WHAT TO DO:
The lines to reproduce from the material below are those from the one containing "Click the gold Gems coin icon" through the one containing "Given: Click the Logout menu item", both included; write them out exactly and add nothing.

INPUT RECORDS:
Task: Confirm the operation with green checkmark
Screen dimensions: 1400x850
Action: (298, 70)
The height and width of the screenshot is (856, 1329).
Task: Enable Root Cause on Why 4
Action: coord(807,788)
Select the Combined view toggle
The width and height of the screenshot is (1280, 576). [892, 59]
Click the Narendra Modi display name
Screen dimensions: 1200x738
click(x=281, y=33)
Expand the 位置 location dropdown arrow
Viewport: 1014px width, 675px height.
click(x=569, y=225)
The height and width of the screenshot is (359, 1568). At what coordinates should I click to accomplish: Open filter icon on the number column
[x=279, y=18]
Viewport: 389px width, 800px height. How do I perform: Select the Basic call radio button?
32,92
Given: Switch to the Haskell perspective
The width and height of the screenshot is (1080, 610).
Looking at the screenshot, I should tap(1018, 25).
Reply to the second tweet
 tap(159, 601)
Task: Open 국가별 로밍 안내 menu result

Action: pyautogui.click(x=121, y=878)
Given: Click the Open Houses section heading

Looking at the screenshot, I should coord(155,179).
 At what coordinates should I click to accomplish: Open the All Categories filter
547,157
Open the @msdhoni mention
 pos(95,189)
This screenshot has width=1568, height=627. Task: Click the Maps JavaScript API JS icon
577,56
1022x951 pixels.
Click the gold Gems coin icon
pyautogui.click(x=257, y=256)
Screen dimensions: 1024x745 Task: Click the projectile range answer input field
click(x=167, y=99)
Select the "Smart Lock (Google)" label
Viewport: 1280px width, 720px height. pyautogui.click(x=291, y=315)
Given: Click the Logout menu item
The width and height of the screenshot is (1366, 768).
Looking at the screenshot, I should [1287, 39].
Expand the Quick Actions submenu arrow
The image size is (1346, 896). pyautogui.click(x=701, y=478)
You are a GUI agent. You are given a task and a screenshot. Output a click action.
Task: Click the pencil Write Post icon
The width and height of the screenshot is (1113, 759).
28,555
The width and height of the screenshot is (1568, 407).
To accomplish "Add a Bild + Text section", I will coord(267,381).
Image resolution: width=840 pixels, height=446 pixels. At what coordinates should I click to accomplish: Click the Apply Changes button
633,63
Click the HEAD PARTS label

THE ANSWER:
Click the gold Gems coin icon
pyautogui.click(x=257, y=256)
Screen dimensions: 1024x745 Task: Click the projectile range answer input field
click(x=167, y=99)
Select the "Smart Lock (Google)" label
Viewport: 1280px width, 720px height. pyautogui.click(x=291, y=315)
Given: Click the Logout menu item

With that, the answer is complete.